気まずいと思っていたけど、話すとそれなりに答えてくれる。

話も振ってくれるし、悪い人ではないのだろう。


◆ ◇ ◆ ◇


「食材何か余ってますか?ここらへんの方の物は使っていい?ありがとうございます。」


私は厨房の人たちに承諾を得て、食材を手に取っていく。


「これなら残り物でピザトーストでもしましょうかね。お姉さまなら喜ばれるでしょう。」

「自分でお作りになられるのですか?」

「大したものではありませんし。アランさんも召し上がられますか?」

「お手数でなければ食べてみたいですね。」

「では私も。」


三人分の具材を取り、調理していく。

普段は夜中は食べないんだけど、たまにはこういうのも良いでしょう。


◆ ◇ ◆ ◇


「リシア、ただいま~!次はリシアがお風呂に…なんだか美味しそうな匂いがするな?」

「おかえりなさいませ。ピザトーストを作ったのですがお姉さまもどうですか?」

「本当か?実は夕食が足りなくてちょっとお腹が空いてたんだ。

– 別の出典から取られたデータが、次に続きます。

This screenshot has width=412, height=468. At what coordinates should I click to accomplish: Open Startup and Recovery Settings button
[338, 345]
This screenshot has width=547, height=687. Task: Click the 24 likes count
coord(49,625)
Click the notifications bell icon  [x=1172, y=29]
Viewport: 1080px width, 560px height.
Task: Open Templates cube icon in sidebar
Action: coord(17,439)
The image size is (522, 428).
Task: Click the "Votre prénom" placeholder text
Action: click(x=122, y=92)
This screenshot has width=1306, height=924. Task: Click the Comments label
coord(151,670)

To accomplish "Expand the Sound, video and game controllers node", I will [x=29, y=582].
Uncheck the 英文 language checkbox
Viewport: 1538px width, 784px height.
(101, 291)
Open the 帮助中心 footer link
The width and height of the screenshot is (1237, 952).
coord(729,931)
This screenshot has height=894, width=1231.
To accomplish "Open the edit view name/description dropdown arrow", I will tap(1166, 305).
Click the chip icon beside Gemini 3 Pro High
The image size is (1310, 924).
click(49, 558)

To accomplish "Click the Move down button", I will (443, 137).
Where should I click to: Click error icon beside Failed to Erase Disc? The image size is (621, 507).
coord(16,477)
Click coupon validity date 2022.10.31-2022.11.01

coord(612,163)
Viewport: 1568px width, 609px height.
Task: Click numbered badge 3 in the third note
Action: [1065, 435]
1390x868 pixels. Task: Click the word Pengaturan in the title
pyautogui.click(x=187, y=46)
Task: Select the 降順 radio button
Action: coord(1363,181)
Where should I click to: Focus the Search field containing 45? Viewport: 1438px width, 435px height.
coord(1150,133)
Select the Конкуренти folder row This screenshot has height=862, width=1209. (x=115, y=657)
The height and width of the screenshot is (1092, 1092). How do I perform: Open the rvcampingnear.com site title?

」


お姉さまはとても嬉しそうに席に着く。

アランさんの方を見ると、とても驚いた顔をしていた。


「なんだ、アランも食べるのか?リシアの料理は絶品だぞ?」

「お姉さま、そんなハードルを上げないでください。」

「いつもリシア様のお料理を食べておられるのですか?お嬢様は。」

「いつもも何も、私の向こうでの昼食はいつもリシアのお弁当だよ。本当に毎日、世話になっている。」

「なんと。リシア様、お嬢様がいつも申し訳ありません。」

「いえいえ、私がやりたくてやっていることですから。」


頭を下げるアランさんに頭を上げるようお願いする。

本当に私がやりたくてやっているだけなんです。


「そんな堅いやり取りは抜きにして冷める前に食べよう。私はもう我慢できなさそうだ。」

「ふふ、そうですね。」


今か今かと待ち遠しそうにしているお姉さまにこれ以上待たすのは酷だ。いただきますをして各自食べていく。


「んんー!美味しい!小腹が空いた夜にはたまらないな。」

「これは美味しいですね。お嬢様が喜ばれるのもわかります。」


私とアランさんはふつうのものを。お姉さまのは少し多めにケチャップを塗り、コショウを振ってある。

気に入って貰えたなら嬉しい。

アランさんもお姉さまもすごい勢いでピザトーストを食べていった。


「どうだ、アラン。リシアの料理はすごいだろう?」

「ええ、お嬢様の好みや食べる量まで把握されているのですね。」

「いつも私のことを一番に考えてくれているからな。」


確かにお姉さまのことは一番に考えているが、改めてそれを褒められるのは照れくさい。

私は何も言わず小さくなっている。


「そんなリシアだから、伴侶にしたいと思った。解ってくれ、アラン。」

「まだリシア様とお会いしたばかりですし、それはそれですから。」


少し仲良くなれたと思っていたが、まだまだお許しを得るには遠そうだ。